____ SOURCE DATA

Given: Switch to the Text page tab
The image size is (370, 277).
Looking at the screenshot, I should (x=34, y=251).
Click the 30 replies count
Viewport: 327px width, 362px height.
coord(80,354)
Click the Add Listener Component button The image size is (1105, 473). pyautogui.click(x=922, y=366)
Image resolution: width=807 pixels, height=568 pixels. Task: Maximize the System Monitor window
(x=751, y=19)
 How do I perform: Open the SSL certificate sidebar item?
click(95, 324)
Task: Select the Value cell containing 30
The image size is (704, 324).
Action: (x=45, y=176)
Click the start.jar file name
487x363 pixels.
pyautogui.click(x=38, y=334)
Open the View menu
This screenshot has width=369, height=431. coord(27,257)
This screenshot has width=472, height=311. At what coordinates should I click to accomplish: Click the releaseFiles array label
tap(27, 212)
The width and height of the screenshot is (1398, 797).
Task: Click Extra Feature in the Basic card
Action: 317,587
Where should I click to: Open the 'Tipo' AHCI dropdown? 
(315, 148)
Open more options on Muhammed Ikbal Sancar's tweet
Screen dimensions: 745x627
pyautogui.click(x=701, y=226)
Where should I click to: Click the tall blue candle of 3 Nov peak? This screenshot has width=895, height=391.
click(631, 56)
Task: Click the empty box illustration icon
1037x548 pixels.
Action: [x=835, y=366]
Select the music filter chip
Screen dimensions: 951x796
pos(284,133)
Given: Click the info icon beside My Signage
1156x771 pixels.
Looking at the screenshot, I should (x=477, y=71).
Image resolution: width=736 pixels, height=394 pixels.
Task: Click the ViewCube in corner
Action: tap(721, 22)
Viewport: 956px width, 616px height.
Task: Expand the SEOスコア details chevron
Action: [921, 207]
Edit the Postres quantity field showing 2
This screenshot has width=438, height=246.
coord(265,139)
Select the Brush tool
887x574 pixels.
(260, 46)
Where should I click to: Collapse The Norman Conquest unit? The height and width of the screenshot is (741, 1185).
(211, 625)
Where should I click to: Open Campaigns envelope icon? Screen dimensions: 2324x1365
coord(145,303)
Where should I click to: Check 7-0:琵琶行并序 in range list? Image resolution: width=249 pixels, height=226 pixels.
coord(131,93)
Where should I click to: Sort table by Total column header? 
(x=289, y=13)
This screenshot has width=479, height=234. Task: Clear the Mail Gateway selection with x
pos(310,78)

________

_TASK BRIEF_: Write out, word for word, everything from the start of the items down to the line containing "This screenshot has width=369, height=431.", both included.

_CORRECT RESPONSE_:
Given: Switch to the Text page tab
The image size is (370, 277).
Looking at the screenshot, I should (x=34, y=251).
Click the 30 replies count
Viewport: 327px width, 362px height.
coord(80,354)
Click the Add Listener Component button The image size is (1105, 473). pyautogui.click(x=922, y=366)
Image resolution: width=807 pixels, height=568 pixels. Task: Maximize the System Monitor window
(x=751, y=19)
 How do I perform: Open the SSL certificate sidebar item?
click(95, 324)
Task: Select the Value cell containing 30
The image size is (704, 324).
Action: (x=45, y=176)
Click the start.jar file name
487x363 pixels.
pyautogui.click(x=38, y=334)
Open the View menu
This screenshot has width=369, height=431. coord(27,257)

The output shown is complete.